------------------------

Harvey Mudd College
Computer Science 131
Programming Languages
Spring Semester 1999

Lecture 07 (2/10/99)

------------------------

------------------------

Even just the part of the ML type system shown so far is a pretty big win for the programmer. ML's real strength, though, is in the fact that the system of type inference works not just for the base types that are built in, but extends naturally to types that you are allowed to define yourself.

This is where the rubber hits the road in ML!

User defined types can be categorized pretty much as follows:

The last two are actually defined using the same mechanisms, one is just a special case of the other.

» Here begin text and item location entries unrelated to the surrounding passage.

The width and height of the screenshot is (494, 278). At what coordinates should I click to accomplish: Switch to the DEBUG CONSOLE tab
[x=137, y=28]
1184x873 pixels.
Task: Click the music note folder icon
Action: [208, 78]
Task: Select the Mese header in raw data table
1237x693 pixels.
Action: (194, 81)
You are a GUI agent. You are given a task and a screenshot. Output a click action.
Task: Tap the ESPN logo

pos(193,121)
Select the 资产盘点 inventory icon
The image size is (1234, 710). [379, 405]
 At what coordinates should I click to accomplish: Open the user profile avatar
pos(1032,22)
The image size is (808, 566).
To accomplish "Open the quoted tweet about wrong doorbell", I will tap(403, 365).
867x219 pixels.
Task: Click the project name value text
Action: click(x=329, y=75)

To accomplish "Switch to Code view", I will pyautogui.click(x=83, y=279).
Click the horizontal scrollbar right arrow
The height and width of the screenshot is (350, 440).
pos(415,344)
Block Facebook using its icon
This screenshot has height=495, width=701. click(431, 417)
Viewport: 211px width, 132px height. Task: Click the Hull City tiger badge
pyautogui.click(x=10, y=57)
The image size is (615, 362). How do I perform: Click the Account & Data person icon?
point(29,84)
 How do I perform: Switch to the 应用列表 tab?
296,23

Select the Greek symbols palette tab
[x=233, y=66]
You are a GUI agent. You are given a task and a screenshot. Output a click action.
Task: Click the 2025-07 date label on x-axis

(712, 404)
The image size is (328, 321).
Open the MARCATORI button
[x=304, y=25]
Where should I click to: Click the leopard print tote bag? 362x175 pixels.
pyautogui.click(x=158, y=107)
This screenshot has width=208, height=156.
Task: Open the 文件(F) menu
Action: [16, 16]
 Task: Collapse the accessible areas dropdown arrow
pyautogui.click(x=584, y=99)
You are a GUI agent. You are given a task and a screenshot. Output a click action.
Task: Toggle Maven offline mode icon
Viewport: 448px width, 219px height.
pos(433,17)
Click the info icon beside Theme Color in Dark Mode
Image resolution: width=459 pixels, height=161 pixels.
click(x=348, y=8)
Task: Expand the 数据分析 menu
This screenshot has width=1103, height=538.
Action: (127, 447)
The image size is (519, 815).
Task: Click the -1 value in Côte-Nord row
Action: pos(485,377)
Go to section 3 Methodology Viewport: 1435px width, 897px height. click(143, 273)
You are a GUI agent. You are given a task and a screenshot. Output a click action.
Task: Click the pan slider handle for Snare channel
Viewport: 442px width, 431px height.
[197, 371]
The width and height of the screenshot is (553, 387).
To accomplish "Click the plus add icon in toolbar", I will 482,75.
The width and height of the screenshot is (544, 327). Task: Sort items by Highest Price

You can also categorize the user defined types by distinguishing between:

------------------------
The simplest user-defined type is the type identity, which is are defined with the type declaration. Type identities are just a tool to allow you to give some of the types you use names that are more appropriate to your individual application. They don't create any new types, they just give new names to existing types.

For example, suppose you are writing a personnel database application, and you are storing names and social security numbers both as strings. It may be handy for you to annotate your functions with more meaningful types than just strings.

To do this you feed ML the following type identity declarations:

type name = string;
type ssn = string;
type database = (name * ssn) list;

Now we can write the function that looks up a person's name based on their social security number:

fun lookup socnum (nil:database) = NONE
  | lookup socnum ((nm,sn)::tail) = 
       if (socnum = sn)
         then SOME nm
         else lookup socnum tail;

So we see that ML will attempt to report it's function types in terms of the information we've given it.

This will not always be entirely successful due to quirks in the type inference algotrithm, and I will admit that I'm not entirely sure why the type of this function is not ssn -> database -> name option.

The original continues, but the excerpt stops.